Last week I cleaned up the dust collector good. Took it apart, blew the inside and outside of the body and motor, wiped it all down, and reassembled in the orientation I needed for my setup. I also went up in the attic to make sure my install location would be fine in terms of piping the exhaust up into the attic and out the soffit. Unfortunately this is where those particular plans fell apart: my roof rafters rest directly on the block wall, so I only have about 3.5" of clearance to pipe my 7" exhaust. I thought about fabricating a sort of rectangular "hood" with a 7" inlet and the same cross sectional area to fit between the rafters but decided it wasn't worth the effort and to just use the good filters that came with it.

I purchased the hardware I needed and used the same 2x4 frame the previous owner used to get it mounted tonight with the help of my dad and brother in law. I used four 2x4 horizontal pieces with eight 4" lag bolts into the studs and then used 8' vertical pieces to mount the brackets to and then into the horizontal 2x4s. This offset from the wall helped in a few areas including clearing the conduit and trim piece on the bottom.

One thing that came apparent after mounting it that I hadn't realized, is that my wife and I being 6' and 6'1", will just barely hit the duct coming out of the cyclone right in front of the side door (to the right in the picture.) Even now though, I'm not sure I would change much, as I mentioned earlier, there are only so many ways to orient the duct work with the obstacles, and only so many ways to arrange the tools. I know it is a 'sin' to have a fitting immediately off the cyclone as well, but I might put a 45 immediately off the cyclone to get it to the ceiling as quick as possible, which would alleviate the headroom issue all together. Thoughts?

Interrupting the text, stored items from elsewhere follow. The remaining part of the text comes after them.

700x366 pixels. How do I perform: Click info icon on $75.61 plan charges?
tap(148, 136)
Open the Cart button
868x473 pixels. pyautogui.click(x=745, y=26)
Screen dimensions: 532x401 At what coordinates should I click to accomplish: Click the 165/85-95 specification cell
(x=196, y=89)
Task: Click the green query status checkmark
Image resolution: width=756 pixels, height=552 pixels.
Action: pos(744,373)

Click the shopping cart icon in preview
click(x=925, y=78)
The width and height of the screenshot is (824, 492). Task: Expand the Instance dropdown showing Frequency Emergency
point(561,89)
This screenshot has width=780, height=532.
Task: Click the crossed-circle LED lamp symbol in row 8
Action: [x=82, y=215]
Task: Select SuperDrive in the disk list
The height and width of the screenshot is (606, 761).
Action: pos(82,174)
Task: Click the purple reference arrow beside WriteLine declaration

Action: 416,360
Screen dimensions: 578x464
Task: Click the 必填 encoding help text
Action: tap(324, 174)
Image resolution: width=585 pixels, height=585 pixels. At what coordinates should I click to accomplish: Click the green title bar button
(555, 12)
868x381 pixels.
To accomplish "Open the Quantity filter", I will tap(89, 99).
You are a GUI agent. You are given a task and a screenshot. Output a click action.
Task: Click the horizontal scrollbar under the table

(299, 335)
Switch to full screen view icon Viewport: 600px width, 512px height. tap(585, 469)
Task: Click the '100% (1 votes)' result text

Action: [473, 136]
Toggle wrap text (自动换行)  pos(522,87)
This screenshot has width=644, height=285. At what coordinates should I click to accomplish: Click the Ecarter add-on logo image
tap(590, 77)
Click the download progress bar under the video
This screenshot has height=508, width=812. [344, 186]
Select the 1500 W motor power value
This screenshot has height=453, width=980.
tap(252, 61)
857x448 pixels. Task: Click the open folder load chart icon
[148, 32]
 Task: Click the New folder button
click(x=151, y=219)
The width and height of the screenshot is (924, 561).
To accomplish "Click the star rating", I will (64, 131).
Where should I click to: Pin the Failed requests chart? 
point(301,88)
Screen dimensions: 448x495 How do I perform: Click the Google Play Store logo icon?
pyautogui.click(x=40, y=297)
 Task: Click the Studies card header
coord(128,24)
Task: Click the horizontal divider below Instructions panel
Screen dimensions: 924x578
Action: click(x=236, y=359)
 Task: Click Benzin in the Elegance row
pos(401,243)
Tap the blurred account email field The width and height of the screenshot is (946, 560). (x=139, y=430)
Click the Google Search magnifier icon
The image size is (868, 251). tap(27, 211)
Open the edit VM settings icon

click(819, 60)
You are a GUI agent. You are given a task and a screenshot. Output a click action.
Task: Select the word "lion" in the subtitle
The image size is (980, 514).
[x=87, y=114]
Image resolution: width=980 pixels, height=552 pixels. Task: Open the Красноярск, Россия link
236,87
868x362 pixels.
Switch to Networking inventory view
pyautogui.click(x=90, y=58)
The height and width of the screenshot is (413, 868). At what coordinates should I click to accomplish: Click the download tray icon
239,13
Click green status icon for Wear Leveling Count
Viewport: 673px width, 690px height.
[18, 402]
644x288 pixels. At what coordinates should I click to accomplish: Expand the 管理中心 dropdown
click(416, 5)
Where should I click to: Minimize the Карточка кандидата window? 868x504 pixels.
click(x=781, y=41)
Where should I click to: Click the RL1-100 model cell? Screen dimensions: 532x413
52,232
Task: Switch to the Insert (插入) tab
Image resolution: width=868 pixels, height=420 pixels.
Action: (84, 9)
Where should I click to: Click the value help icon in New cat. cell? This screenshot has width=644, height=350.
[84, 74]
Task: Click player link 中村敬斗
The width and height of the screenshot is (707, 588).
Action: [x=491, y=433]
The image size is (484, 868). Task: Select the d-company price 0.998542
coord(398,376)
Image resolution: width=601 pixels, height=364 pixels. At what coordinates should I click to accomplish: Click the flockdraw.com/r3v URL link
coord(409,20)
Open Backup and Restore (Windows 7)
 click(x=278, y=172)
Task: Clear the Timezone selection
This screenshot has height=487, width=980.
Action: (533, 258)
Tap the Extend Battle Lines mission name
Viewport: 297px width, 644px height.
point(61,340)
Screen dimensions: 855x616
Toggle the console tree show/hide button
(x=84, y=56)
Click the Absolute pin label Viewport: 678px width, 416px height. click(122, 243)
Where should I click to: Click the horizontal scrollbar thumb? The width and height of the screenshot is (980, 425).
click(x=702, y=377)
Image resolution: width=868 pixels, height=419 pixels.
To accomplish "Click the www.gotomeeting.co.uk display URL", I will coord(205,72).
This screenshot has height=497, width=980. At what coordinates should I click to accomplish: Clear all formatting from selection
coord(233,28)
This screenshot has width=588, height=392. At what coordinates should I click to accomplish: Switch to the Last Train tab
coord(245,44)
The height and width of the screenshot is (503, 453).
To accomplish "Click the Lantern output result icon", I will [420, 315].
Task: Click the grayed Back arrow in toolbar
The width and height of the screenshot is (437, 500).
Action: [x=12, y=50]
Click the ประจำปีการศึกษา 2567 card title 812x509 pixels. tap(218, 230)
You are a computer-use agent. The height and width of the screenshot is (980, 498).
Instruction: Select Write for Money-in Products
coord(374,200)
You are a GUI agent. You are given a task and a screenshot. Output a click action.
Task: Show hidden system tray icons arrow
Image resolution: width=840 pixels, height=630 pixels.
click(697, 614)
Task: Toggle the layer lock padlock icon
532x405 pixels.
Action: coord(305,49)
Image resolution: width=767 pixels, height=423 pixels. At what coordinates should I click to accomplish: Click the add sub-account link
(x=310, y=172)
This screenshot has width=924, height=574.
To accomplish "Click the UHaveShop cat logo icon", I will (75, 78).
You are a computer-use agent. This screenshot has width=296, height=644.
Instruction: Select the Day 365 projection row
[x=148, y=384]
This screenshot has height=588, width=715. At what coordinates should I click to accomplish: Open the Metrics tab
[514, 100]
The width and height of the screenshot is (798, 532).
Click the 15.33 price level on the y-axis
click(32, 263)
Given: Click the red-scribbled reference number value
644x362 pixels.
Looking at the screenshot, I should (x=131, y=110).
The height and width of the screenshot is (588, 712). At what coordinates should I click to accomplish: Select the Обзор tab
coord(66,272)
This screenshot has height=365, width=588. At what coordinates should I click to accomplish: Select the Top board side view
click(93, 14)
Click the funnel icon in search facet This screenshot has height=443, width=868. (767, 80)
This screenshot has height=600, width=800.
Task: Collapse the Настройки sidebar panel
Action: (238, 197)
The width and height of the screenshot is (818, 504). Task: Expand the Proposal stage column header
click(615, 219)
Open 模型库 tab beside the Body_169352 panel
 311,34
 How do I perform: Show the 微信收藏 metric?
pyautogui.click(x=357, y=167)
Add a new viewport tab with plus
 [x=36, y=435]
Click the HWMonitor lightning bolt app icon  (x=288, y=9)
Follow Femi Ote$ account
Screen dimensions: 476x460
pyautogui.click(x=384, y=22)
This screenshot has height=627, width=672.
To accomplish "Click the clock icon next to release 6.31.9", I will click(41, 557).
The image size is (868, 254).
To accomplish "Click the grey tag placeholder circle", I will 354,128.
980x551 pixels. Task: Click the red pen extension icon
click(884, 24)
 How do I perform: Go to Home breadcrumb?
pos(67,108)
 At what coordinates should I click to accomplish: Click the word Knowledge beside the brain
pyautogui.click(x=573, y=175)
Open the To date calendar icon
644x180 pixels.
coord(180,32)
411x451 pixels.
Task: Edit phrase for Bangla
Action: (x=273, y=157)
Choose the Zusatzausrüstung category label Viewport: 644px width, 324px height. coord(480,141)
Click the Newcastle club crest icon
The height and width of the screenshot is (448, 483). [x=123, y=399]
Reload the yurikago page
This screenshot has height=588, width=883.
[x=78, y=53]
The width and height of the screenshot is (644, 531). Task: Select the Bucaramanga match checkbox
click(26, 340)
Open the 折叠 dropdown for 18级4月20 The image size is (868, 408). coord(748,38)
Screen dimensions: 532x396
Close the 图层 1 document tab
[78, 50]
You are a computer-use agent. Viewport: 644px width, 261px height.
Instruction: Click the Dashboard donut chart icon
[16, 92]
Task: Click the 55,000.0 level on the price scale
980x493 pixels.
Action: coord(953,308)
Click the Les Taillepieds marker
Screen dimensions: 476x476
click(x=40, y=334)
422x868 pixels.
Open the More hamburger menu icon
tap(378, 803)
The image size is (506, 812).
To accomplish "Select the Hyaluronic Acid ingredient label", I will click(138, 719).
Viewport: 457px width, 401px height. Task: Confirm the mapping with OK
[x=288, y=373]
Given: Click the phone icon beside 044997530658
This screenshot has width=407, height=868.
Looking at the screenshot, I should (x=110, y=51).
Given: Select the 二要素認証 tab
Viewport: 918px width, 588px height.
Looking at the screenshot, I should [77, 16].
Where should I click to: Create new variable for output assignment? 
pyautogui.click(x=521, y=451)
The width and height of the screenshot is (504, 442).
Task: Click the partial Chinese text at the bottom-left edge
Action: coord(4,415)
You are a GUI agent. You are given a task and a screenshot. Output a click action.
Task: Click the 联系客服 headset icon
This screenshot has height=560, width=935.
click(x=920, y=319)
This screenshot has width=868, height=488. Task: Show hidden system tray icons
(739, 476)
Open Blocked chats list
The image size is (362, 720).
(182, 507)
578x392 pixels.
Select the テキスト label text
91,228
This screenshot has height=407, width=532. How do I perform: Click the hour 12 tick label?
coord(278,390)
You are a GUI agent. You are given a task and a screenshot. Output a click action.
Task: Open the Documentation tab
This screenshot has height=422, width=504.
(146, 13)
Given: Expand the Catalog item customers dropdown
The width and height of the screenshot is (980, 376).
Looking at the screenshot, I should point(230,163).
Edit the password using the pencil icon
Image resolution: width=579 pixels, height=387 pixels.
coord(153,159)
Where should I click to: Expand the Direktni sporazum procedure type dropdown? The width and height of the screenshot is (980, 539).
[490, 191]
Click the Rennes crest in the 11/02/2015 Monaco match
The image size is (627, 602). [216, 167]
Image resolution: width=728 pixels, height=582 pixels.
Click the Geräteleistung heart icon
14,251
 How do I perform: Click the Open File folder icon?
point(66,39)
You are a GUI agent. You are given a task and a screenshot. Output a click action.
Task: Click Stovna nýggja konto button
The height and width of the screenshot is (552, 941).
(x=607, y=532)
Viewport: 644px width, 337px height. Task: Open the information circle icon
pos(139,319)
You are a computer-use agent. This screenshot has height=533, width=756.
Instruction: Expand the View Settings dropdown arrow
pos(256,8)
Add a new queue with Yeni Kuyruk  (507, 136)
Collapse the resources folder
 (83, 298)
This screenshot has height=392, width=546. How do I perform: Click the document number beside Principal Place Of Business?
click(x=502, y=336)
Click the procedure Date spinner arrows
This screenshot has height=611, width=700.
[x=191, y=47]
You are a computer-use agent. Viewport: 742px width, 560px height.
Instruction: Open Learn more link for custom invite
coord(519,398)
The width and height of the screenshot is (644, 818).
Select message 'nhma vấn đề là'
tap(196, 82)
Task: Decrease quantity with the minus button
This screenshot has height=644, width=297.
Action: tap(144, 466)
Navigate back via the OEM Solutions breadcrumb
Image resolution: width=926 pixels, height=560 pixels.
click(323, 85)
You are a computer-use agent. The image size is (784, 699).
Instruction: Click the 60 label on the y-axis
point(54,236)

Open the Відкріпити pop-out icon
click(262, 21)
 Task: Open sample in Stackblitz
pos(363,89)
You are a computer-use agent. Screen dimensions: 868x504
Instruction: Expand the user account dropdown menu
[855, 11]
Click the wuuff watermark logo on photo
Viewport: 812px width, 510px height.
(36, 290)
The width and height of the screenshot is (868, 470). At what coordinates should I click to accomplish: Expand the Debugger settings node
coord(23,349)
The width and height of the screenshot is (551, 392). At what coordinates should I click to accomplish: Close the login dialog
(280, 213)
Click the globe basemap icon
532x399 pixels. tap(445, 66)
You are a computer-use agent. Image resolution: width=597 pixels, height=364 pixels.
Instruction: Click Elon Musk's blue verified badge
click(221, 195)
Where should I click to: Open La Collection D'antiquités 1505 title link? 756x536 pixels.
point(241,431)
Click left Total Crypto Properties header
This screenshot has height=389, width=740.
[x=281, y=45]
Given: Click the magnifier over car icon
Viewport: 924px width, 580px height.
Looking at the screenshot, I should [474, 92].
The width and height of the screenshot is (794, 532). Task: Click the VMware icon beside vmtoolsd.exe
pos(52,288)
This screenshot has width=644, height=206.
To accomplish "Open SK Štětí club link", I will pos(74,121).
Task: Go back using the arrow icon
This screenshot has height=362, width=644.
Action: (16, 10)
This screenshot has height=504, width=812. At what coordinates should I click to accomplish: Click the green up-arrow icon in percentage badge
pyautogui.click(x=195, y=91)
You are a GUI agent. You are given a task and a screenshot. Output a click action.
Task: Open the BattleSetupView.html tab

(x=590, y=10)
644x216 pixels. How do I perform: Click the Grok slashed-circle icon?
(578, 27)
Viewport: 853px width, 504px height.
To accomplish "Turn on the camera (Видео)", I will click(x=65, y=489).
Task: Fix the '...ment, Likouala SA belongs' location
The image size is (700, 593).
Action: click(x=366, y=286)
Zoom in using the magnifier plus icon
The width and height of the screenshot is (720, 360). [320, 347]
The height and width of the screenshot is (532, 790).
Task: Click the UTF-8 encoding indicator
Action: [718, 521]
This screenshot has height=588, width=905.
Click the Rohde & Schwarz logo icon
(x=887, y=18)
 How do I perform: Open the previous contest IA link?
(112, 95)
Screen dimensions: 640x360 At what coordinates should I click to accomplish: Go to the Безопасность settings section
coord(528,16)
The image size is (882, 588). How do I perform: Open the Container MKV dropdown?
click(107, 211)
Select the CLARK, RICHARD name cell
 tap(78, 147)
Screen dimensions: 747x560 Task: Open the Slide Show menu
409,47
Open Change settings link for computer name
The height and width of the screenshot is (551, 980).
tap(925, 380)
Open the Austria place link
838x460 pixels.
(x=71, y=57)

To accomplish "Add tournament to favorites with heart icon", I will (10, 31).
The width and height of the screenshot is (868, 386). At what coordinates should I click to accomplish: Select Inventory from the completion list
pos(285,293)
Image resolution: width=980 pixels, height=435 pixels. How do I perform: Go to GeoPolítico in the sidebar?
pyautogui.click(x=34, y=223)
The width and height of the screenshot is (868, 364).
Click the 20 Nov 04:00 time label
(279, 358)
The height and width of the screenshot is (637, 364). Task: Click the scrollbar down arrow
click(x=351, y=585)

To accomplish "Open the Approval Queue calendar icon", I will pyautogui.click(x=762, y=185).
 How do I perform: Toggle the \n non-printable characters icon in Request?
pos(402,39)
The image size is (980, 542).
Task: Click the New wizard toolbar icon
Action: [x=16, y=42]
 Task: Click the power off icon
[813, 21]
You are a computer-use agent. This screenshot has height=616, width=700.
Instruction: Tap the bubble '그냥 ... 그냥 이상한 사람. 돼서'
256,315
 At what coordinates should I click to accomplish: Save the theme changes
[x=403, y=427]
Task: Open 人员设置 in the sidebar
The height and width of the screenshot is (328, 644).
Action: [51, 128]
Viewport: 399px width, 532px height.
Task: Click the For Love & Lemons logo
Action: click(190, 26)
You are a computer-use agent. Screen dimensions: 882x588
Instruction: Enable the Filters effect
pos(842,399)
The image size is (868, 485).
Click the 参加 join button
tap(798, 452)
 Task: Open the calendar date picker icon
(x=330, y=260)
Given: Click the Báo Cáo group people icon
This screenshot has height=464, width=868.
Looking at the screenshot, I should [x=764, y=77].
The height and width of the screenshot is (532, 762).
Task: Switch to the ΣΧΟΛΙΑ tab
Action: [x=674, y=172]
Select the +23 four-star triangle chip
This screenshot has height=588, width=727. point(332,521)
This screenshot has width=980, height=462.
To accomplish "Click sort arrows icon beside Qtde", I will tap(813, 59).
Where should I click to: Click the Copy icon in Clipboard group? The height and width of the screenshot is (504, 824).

One other question: can I cut the flex going into the bin? Right now it's pretty hard to get the bin out and back under it, and I was thinking about building a low profile platform with wheels on it which would make it even harder (probably near impossible as it is). I would think there wouldn't be a problem, but the specifications require 9' of room to install and it's at 9' with that much flex going between the body and bin. Not sure if there's some sort of science behind the length.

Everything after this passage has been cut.